Heichi Magazine is glad to announce a new collaboration with the Hyundai Motorstudio Beijing, jointly presenting a collection of essays edited by curator Jenny Chen Jiaying. Under the rubric of her curated exhibition, AI: Love and Artificial Intelligence, currently on view in Hyundai Motorstudio Beijing, this special column presents three long-form essays by the participating artists.

Translator’s Note:

The game Monster Match sits at the entrance of the exhibition AI: Love and Artificial Intelligence and will be the last work addressed in this series, bridging from our magazine’s lineup in 2020 to forthcoming publications in 2021. Previously, we explored molecular symbiosis inspired by “quantum entanglement” in Johanna Bruckner’s essay, then re-examined a critique of dichotomy through Frank WANG Yefeng’s writing, both topics closely related to a condition of polarized discourse and proliferating identity politics. Similarly, this article by Benjamin Berman, one of the creators of Monster Match, also offers a concrete solution to a contemporary phenomenon. Through detailed data and research, Berman explains the logic of all the dating apps at our fingertips and shows how a technology that promises intimacy has actually sown division and nurtured inequality.


Can dating apps help you find love? Yes! An algorithm matching people is now the dominant way singles meet each other in the United States. But there’s one thing most dating app makers don’t want you to know. The particular algorithm they use can do the exact opposite of finding your true love. It can permanently separate you from your perfect someone and everyone likes them, due entirely to factors outside of your control.

State of Online Dating

Are dating apps a good part of the internet? If you ask the people who make them, you’ll hear a resounding “yes.” Match Group, the company that owns both Tinder and OkCupid, found in their 2018 survey that “singles met first dates on the internet more than through any other venue.” Those companies would like you to believe that everyone is using dating apps, and they have the numbers to prove it. I personally admire the creator of OkCupid, Christian Rudder, for his intense transparency and rigor in showing how dating apps work and how they’ve helped people meet each other.

But according to independent research, it’s hard to say how good dating apps really are. Despite so much online dating, Americans are feeling lonelier than ever. Some experts believe this is because technology divides people. In their view, smartphones interfere with intimacy, and social media halts courtship with unrealistic expectations of beauty and wealth. But other experts believe the difference in college education rates between men and women is really to blame for dating problems.

(Dataset excerpt)
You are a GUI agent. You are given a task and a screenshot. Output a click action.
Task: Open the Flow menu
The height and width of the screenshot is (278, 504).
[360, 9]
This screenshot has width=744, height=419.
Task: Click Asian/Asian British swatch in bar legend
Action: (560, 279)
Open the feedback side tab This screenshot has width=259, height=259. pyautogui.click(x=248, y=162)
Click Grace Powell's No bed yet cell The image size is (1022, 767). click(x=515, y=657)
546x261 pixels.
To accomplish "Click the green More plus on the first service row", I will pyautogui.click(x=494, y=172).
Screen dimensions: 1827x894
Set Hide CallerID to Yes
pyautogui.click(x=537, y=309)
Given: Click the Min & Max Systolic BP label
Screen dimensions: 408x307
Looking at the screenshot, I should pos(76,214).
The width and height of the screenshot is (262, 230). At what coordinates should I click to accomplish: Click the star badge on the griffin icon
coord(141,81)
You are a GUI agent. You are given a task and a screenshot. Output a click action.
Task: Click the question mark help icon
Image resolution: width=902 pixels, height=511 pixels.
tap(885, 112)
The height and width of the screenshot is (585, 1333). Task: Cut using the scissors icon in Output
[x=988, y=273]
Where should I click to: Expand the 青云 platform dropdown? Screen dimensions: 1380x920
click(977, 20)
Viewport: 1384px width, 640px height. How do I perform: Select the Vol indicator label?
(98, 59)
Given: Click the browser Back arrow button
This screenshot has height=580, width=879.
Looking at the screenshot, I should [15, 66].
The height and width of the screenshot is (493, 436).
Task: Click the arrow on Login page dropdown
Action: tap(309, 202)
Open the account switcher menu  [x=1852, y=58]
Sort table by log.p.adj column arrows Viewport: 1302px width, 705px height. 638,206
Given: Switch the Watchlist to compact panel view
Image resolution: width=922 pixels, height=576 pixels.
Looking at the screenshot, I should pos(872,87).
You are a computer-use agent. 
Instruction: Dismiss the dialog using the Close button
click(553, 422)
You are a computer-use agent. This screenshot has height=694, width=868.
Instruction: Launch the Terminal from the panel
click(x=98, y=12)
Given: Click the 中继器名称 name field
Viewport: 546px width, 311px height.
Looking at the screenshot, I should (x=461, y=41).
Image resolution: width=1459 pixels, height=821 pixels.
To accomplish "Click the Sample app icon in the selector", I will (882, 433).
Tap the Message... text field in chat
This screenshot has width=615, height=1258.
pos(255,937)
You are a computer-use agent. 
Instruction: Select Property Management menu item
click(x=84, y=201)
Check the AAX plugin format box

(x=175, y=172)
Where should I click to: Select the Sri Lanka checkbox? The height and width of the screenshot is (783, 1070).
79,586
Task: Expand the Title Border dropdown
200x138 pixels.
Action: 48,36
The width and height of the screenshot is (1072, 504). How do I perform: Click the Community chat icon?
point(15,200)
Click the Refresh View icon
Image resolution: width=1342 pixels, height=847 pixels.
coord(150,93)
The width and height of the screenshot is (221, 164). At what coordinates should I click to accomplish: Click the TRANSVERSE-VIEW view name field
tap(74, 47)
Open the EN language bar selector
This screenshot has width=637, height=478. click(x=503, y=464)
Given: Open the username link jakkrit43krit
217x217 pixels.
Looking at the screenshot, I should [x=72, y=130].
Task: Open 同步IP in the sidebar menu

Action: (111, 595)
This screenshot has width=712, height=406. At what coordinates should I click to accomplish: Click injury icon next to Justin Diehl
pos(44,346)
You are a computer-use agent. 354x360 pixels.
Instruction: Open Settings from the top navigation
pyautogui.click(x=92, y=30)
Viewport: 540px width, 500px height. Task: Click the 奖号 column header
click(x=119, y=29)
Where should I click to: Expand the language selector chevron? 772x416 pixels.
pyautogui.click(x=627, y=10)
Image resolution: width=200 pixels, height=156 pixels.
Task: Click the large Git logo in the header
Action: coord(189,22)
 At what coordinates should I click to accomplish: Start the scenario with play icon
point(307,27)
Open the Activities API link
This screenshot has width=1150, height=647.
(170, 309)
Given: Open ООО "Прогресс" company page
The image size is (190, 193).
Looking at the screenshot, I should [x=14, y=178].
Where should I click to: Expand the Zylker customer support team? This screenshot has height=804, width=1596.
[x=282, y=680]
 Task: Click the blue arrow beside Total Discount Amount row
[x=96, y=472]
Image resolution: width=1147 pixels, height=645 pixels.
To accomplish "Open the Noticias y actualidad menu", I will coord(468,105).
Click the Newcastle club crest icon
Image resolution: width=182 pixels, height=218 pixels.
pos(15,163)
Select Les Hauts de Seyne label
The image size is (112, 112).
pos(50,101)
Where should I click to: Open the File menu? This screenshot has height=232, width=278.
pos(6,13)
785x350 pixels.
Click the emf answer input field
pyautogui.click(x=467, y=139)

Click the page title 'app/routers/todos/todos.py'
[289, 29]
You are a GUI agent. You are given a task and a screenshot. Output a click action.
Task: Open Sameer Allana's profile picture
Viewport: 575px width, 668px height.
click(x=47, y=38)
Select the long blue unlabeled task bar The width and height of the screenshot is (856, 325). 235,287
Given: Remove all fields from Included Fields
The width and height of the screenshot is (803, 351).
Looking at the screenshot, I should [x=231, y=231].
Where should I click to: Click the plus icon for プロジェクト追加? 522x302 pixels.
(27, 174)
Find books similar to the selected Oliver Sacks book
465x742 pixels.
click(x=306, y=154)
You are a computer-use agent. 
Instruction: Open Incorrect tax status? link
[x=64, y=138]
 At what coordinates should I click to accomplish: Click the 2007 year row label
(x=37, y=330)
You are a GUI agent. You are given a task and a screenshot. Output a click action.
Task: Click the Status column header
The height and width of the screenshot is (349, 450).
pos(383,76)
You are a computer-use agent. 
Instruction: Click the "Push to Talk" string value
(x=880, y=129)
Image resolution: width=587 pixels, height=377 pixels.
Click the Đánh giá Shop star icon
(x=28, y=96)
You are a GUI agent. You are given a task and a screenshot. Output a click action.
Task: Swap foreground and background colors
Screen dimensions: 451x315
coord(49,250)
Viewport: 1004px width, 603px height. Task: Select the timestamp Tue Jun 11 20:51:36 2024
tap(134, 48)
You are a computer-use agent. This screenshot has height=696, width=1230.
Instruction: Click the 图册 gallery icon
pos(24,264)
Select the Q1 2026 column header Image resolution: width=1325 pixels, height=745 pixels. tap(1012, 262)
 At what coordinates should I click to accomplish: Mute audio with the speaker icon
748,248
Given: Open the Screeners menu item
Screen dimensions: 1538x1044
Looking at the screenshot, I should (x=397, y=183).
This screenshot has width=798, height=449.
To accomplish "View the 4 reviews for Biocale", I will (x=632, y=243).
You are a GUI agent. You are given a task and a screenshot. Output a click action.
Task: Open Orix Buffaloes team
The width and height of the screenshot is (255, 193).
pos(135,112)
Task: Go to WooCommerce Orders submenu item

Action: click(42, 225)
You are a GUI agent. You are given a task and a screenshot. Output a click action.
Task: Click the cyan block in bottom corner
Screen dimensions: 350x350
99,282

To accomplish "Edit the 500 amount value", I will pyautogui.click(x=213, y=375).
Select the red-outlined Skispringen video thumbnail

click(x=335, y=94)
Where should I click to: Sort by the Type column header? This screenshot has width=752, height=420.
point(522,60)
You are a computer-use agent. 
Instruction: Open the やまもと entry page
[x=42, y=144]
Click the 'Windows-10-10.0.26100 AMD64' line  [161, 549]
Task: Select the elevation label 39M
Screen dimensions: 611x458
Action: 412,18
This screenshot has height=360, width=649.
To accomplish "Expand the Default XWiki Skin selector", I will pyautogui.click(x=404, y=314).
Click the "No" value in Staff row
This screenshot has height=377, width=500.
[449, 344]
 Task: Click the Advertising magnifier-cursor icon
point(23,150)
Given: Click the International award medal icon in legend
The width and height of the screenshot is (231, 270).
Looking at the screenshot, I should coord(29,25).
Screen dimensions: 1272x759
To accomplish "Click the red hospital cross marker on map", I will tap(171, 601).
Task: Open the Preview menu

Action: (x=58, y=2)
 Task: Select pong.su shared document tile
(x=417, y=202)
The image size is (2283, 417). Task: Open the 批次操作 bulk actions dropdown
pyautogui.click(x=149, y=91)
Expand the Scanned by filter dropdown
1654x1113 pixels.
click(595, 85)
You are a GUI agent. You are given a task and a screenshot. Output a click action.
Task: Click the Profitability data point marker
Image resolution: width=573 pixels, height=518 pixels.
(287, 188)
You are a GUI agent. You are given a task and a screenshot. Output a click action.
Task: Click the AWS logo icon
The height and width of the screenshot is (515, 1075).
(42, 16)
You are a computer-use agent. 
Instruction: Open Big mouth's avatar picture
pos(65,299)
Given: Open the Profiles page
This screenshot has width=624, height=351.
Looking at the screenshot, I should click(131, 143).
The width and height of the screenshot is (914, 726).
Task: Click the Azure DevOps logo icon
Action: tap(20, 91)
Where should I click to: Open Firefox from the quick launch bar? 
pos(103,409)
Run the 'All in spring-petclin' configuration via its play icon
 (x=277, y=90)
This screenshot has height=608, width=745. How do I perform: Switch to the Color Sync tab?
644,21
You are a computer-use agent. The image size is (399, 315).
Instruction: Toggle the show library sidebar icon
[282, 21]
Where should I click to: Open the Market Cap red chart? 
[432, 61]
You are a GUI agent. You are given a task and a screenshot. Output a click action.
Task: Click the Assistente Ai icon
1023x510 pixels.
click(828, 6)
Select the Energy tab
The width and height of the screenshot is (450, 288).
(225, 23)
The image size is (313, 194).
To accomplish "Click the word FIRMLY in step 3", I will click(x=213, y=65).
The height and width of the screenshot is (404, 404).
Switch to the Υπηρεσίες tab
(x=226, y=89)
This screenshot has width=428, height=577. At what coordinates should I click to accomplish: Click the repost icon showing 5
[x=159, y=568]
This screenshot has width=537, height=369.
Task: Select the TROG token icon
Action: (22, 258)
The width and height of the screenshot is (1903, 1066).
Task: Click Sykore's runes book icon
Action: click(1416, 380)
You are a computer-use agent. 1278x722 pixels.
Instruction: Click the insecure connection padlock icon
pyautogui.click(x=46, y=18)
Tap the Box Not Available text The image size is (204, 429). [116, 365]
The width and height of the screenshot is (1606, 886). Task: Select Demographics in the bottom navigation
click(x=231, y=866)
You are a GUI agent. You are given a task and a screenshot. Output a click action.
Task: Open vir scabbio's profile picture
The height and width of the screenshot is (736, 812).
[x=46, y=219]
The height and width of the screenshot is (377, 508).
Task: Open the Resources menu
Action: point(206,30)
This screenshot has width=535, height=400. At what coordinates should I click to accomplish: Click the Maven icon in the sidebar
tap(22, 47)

Written instruction A: In the essay on dating apps, condense the paragraph that begins "Are dating apps a good part of the internet?" into a short bulleted list that keeps its main facts.
Written instruction B: Continue the essay on dating apps from the point where it stops.

Exercise response A:
- Dating app makers say their products are a good part of the internet.
- Match Group owns both Tinder and OkCupid. Its 2018 survey found that singles met first dates online more than through any other venue.
- These companies want people to believe everyone uses dating apps, and they have numbers to support that claim.
- The writer admires OkCupid creator Christian Rudder for his transparency and rigor in showing how dating apps work and how they have helped people meet.

Exercise response B:
When looking at dating app data, Mr. Rudder once lamented that “there’s a bias against [black users]” on his website. Yet there’s also evidence that online dating is associated with higher rates of interracial marriage. There’s no consensus whether these apps made dating better or worse. However, one thing is certain: some people get much more from dating apps than others. As both a millennial and game developer, I can assure you that dating apps are a game, and there are winners and losers. But don’t take my word for it: read the online communities dedicated to online dating.

There, the people who get matches share strategies like what pickup lines to use, what times to start swiping, and even what species of pet you should pose with. The people who don’t get matches talk about past relationships, debate politics, or, more often than not, blame women. The discourse around dating focuses on tips at the expense of what is really special about online dating: the algorithm.

Algorithms have changed over the course of dating app history. When the internet consisted of “bulletin board systems,” or digital notice boards of sorts, the algorithm for matching was essentially random. Whoever showed up on the website is who we got matched with. Nowadays, there are still apps people use that work this way, like WeChat’s Shake, which matches two people as long as they’re shaking their phones at the same time.

Later, dating apps matched people with some “sober arithmetic,” as the creator of OkCupid put it. The idea was that people who matched in terms of answers to personality questions, appearance, location, or other aspects of their daily lives would also be a good match romantically. This algorithm is actually a form of counting, where every matching aspect between two people gives the match a point, and every disagreement takes a point away. The best matches are the ones with the highest scores—a good match in the sense of having a lot in common, essentially.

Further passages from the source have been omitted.